Omicron is sweeping through North Korea
Almost 300,000 more people have come down with symptoms of Covid-19 in North Korea as the country entered the fourth day of a draconian nationwide lockdown aimed at stopping its first officially acknowledged Covid-19 outbreak, state-run media reported on Sunday.
According to the state-run Korean Central News Agency (KCNA), approximately 296,180 people nationwide came down with fever symptoms between Friday evening and Saturday at 6 p.m., while 15 more had died.
The total number of people who have shown fever symptoms between the end of April and Saturday is around 820,620, of which 496,030 have recovered, according to the news agency. Some 324,550 are receiving treatment, while a total of 42 people have died.
Since the outbreak was officially admitted last Thursday, the North has recorded an unusually high rate in the increase of daily infections, with 18,000 people reporting Covid-19 symptoms on Thursday and 174,400 on Friday.
State media has blamed deaths on flawed administration of medication due to “a lack of understanding” of the contagion and appropriate treatment methods.

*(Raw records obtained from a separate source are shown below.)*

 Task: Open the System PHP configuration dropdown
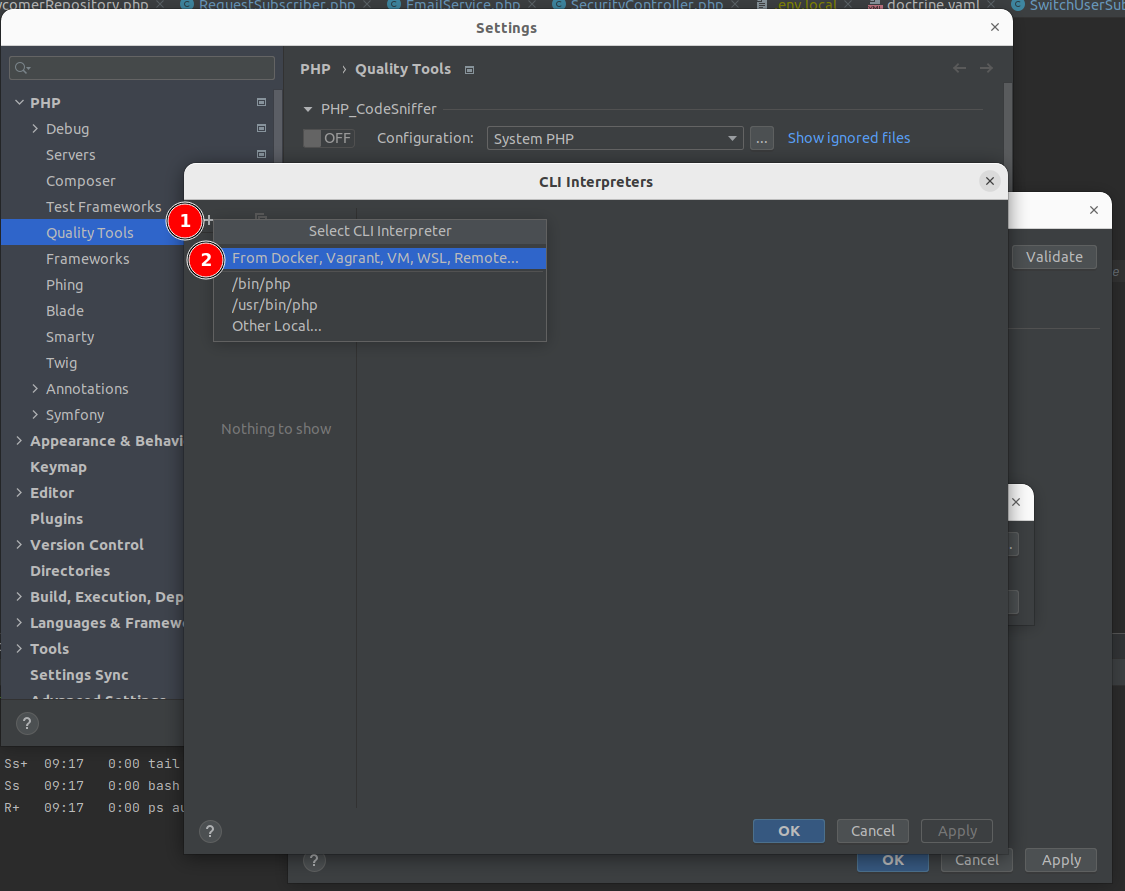tap(615, 138)
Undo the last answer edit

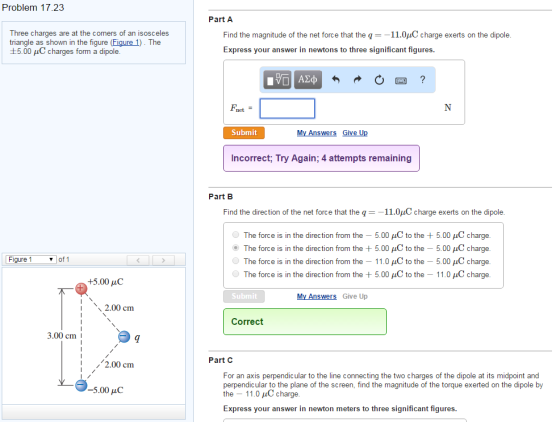pyautogui.click(x=335, y=79)
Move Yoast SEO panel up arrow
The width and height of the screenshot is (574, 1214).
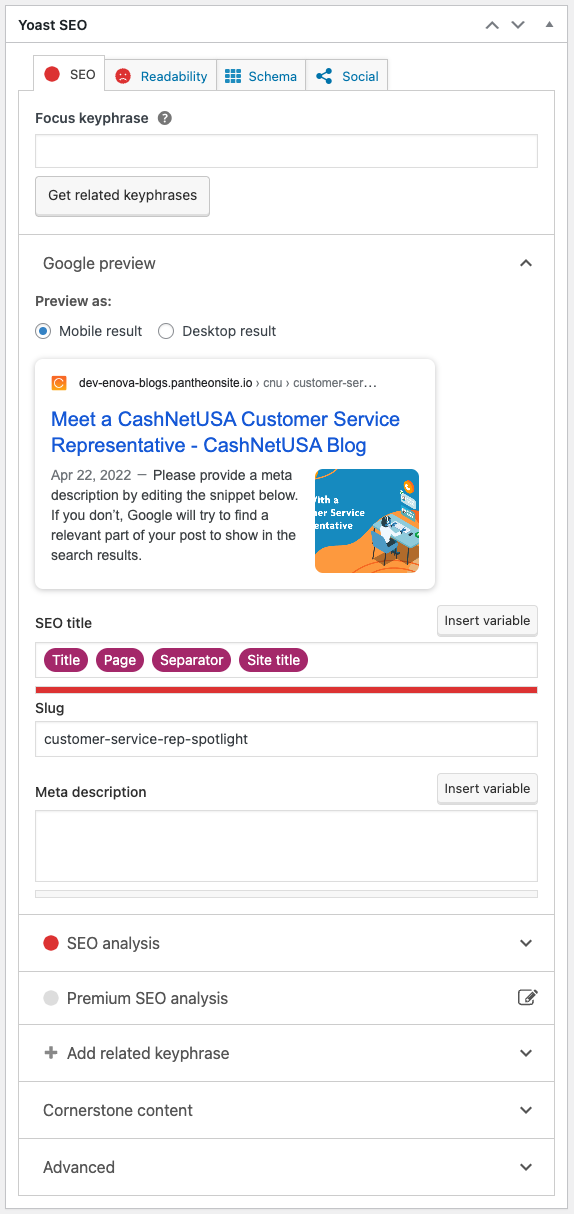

“Since the outbreak of the current infectious disease crisis, a large proportion of deaths resulted from careless drug use arising from people's lack of understanding on how to treat stealth Omicron infections,” KCNA reported.
The agency reported that the country is taking “swift state emergency measures.
“All provinces, cities and counties of the country have been totally locked down and working units, production units and residential units have been sealed off from each other since the morning of May 12 and strict and intensive examination of all the people is being conducted,” KCNA reported on Sunday.
The reports of a full-blown Covid-19 outbreak is a drastic change from the North’s repeated claims since January 2020 that the country had detected zero cases within its borders.
Pyongyang seems to have prevented a major Covid-19 outbreak through extreme measures to seal itself off, including shutting its land borders with China, over which the bulk of the country’s trade is conducted.
The current outbreak signals a failure by the regime to prevent the virus, and particularly the highly contagious Omicron variant, from seeping in, as well as missteps that have allowed it to spread.
External observers believe that mass rallies and parades marking key regime and military anniversaries in April and May could have contributed to the spread, particularly in Pyongyang, where the largest celebrations were held.
One of the key holidays last month was April 15, observed in the country as the Day of the Sun, or the birth of leader Kim Jong-un’s grandfather, founder of the regime Kim Il Sung.
Another major holiday was April 25, which celebrates the founding of the North’s armed forces.
As April 15 and 25 this year fell on the 110th and 90th anniversaries of the commemorated events, the Workers’ Party Politburo adopted a resolution in January decreeing that the corresponding festivities should be especially grand. The North has traditionally feted every fifth and 10th political anniversary with larger events.
While it is difficult to trace the exact route of viral transmission in the North, the first acknowledged cases appear to coincide with the massive military parade held on April 25 to cap off a month of political holidays.
The parade, which took place in Kim Il Sung Square in downtown Pyongyang, involved mass contact between large numbers of people. The festivities involved tens of thousands of marching soldiers, students and work units, not to mention residents expected to be in attendance.
According to state media reports, leader Kim was present for 20 group photographs with youth from all over the country. Approximately 1,200 people were gathered for each commemorative photo, with none wearing a mask.
Experts say that these events are likely to have triggered the spread of Covid-19.
“Intoxicated by the success of the [April 25] military parade, the North Korean regime became careless,” said Lim Eum-cheol, a professor at Kyungnam University's Institute for Far Eastern Studies. “The large-scale photo sessions appear to have become Covid-19 super-spreading events.”
Lim added that while suspected cases of Covid-19 arose in the North shortly after a military parade last September marking the 73rd anniversary of the regime’s establishment, the experience of passing that event without a serious outbreak appear to have lulled the North Korean regime into a sense of false security.
While some observers believe North Korea is allowing its domestic media to report on the current outbreak in order to appeal for vaccine aid from the international community, others believe that the reports are aimed at boosting internal solidarity and preempting domestic unrest at the strict lockdown measures.
The outbreak has not stopped Kim from ordering officials to push forward with major state-led construction and agricultural projects.
Pyongyang also launched three ballistic missiles on Thursday, suggesting not even Covid-19 would stop ongoing missile tests.
Seoul’s Unification Ministry said in a press release Sunday that South Korea “is preparing to make a formal offer of practical assistance to help with the North’s anti-disease measures,” although it acknowledged that contact had not yet been made.
President Yoon Suk-yeol also said Friday that his government was prepared to supply the North with vaccine aid and medicines necessary to deal with the budding Covid-19 crisis.
“We are aware that cases tied to Covid-19 have exploded in North Korea,” an official at the presidential office told the JoongAng Ilbo on condition of anonymity. “We will negotiate specific aid with the North,” he added.
Such aid is likely to include vaccines, anti-fever medication, and test kits, according to the official.